AWS WAF enhances rate-based rules to support lower rate limits
3月ごろにはレートベースルールの期間(Evaluation window)の拡張がありましたが、それに続けて今回はレート制限の値を100より下の値にできるようになっています。
2. レートベースルールの変更点
これまではレート制限に指定できる最小値は100でしたが、このアップデートにより10以上の値を指定できるようになっています。
AWS WAF画面上の案内も、「Rate limit must be between 10 and 2,000,000,000.」という記載に更新されていました。
設定方法などに変更はなく、Rate limitの入力欄に10以上の数値を入力するだけで設定が可能です。
3. レートベースルールの設定
上記の通り、設定方法に変更はありません。
レート制限に最小値を指定した場合のルールは以下のようになります(期間を5分にした場合)。
{ "Name": "rate-based-rule", "Priority": 1, "Statement": { "RateBasedStatement": { "Limit": 10, "EvaluationWindowSec": 300, "AggregateKeyType": "IP" } }, "Action": { "Block": {} }, "VisibilityConfig": { "SampledRequestsEnabled": true, "CloudWatchMetricsEnabled": true, "MetricName": "rate-based-rule" } }
ルールもこれまでと変わりなく、Limitの箇所の数値が10から指定可能になっていました。
4. WafCharmにおける対応
2024年9月2日現在、WafCharmの方ではこちらのアップデートに追随できておらず、対応中となります。
お客様にてRate limitに100より小さい値を指定したレートベースルールを追加した場合、WafCharm側でエラーが発生する可能性があります。
ご不便をおかけし申し訳ありませんが、対応が完了次第ご案内致しますので今しばらくお待ちください。
WafCharmが本アップデートに追随いたしました。
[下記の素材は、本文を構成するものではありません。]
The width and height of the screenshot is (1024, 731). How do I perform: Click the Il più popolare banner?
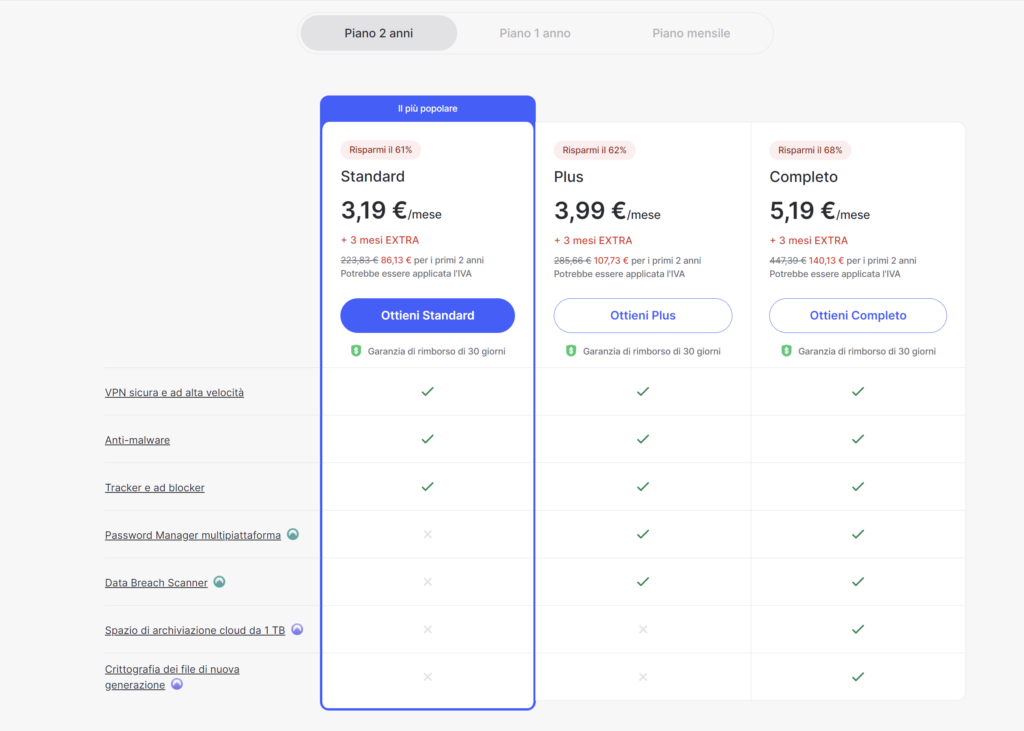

以下の対応が可能となっております。
- お客様にてAWSマネージメントコンソールからRate limitに100より小さい値を指定したレートベースルールを追加する
- WafCharmコンソールにてAdvanced Ruleポリシーのルール設定時にRate limitに10以上の値を指定する
なお、カスタマイズにてレートベースルールを適用された場合は、これまで通り指定したいRate limitの値をお知らせください。
5. おわりに
100/1分〜が最小の閾値でしたが、今後は10/1分〜が最小の閾値となります。
より柔軟に指定ができるようになった反面、100/5分〜という閾値でもリクエスト状況によっては正常なリクエストが検知されブロックされてしまうこともあるようでしたので、これを下回る閾値についてはCountなどで様子見をしてからブロックルールとして導入した方が良さそうです。
また、レートベースルールではスコープダウンステートメントを使用してレート制限を行うリクエストを絞り込むことも可能です。
比較的小さい閾値を用いる際には、あらかじめレート制限の対象としたいリクエストを絞り込んだ上で設定することも有用かと思います。